Pós-pandemia, tudo piorou, claro. O setor privado precisará de algum tempo para se reorganizar. Se os empregos não voltarem, será o caos social. É inconcebível se trabalhar com um cenário de lenta melhora do mercado de trabalho. Nesse contexto, parece inevitável a atuação do Estado para impulsionar a atividade econômica. Por isso, é fundamental que o Poder Executivo tome a frente na proposição de investimentos produtivos.

A Carta ressalta a importância do Estado para canalizar esforços em uma série de segmentos, duramente atingidos pela pandemia.
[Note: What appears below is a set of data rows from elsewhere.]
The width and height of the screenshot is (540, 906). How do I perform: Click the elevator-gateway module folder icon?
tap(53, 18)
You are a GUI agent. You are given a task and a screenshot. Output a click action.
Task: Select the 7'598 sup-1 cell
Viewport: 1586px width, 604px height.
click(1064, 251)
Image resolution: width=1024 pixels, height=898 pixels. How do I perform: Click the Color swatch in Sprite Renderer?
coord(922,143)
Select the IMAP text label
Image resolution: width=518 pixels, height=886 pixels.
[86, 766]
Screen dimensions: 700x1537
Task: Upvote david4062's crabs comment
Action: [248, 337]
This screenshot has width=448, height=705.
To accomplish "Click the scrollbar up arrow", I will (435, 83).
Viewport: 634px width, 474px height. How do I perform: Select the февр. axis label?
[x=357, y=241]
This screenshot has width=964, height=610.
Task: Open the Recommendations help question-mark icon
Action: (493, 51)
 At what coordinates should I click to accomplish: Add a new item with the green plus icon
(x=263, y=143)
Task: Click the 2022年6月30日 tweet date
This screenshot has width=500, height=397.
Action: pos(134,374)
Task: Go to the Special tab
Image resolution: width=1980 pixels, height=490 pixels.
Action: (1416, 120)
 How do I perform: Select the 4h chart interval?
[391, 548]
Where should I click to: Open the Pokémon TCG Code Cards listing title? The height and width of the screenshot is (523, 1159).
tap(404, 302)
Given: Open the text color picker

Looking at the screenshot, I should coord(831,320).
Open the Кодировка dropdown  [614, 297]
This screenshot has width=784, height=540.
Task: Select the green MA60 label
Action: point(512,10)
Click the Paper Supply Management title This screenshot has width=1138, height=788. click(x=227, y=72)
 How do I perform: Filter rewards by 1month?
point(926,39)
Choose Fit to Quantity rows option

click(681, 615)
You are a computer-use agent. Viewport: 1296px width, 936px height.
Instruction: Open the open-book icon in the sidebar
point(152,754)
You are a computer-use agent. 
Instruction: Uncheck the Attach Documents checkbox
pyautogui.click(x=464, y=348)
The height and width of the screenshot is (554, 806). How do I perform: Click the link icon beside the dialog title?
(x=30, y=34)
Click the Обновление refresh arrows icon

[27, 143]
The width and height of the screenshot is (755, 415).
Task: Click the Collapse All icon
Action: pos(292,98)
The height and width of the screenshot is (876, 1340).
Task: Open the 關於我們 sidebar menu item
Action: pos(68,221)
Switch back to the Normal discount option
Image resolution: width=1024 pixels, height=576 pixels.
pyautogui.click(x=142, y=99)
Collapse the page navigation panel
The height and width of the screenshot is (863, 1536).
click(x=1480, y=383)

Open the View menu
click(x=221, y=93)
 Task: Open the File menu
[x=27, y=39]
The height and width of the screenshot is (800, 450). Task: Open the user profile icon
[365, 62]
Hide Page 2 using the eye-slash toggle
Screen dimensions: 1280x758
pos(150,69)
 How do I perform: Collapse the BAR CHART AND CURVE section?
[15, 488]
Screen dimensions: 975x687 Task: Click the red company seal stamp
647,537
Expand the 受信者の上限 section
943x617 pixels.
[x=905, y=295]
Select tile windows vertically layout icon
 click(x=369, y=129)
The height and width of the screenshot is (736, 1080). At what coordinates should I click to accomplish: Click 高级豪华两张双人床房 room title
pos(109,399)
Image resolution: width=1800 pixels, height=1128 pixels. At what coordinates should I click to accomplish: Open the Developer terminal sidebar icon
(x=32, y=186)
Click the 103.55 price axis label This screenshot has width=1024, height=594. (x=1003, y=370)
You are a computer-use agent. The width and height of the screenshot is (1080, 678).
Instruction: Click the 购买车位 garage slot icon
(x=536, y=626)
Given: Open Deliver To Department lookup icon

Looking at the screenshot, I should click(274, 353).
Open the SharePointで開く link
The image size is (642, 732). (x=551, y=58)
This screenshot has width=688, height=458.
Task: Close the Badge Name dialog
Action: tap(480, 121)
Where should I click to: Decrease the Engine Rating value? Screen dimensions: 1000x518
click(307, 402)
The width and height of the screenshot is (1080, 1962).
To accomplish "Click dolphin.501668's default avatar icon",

Diz a Carta: “ a lista de tarefas para qual é preciso canalizar esforços é extensa. Há, por exemplo, enorme acúmulo de procedimentos médicos não realizados no devido momento, por causa do desvio de recursos humanos e materiais para o enfrentamento da Covid-19. Colocar em dia o sistema de saúde pode exigir investimentos e maior despesa com pessoal no setor médico. Na educação, uma geração inteira de alunos teve perda significativa no aprendizado compatível com a respectiva faixa etária. Como no caso da saúde, um programa para repor essa lacuna pode exigir gastos em pessoal, custeio e até investimento.

Outro ponto destacado pela Carta: “ existe também enorme quantidade de empresas, especialmente micro e pequenas no setor de serviços, que sobreviveram, mas em situação financeira extremamente precária, e que precisarão de algum apoio sob pena de quebrarem e aprofundarem ainda mais a recessão e o desemprego. Um imenso contingente de trabalhadores desempregados também precisa de assistência, ainda mais se for considerado que alguns setores, como entretenimento e educação, podem ter sofrido mudanças permanentes em termos da dicotomia entre trabalho presencial e remoto. Dessa forma, programas maciços de retreinamento ou de emprego temporário podem ser úteis e necessários”.